▶ [TEXT SEGMENT]
Highberger meets with KU leaders about students’ concerns; not ready to back bills to change KU policy

photo by: Peter Hancock

In this file photo from February 2016, Rep. Boog Highberger, D-Lawrence, speaks at the Kansas Statehouse in Topeka.

State Rep. Dennis “Boog” Highberger is not currently willing to sponsor three bills drafted by a student group from the University of Kansas regarding greater transparency in higher education, but said he will introduce them to the Legislature on behalf of the students.

“This is something I do for any constituent,” he said.

Highberger, D-Lawrence, said he is concerned the bills might offer an opportunity for some legislators — who are hostile to higher education and KU in particular — to bash the university. But he also said he is “committed to not doing anything that would play into their hands” and that his constituents have a right to be heard.

“If I thought there was a real danger of these bills harming the university, I would not introduce them on behalf of the students,” he said.

▶ [SOURCE EXCERPT]
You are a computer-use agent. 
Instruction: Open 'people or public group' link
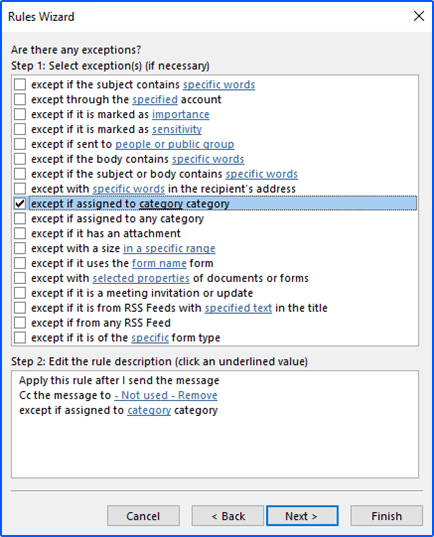(x=175, y=145)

▶ [DO THIS]
Reproduce verbatim the passage of the Highberger article from "Highberger, D-Lawrence, said" to "to be heard.". The listing is separate material and has no connection to the news article about Highberger.

▶ [RESPONSE TO THIS TASK]
Highberger, D-Lawrence, said he is concerned the bills might offer an opportunity for some legislators — who are hostile to higher education and KU in particular — to bash the university. But he also said he is “committed to not doing anything that would play into their hands” and that his constituents have a right to be heard.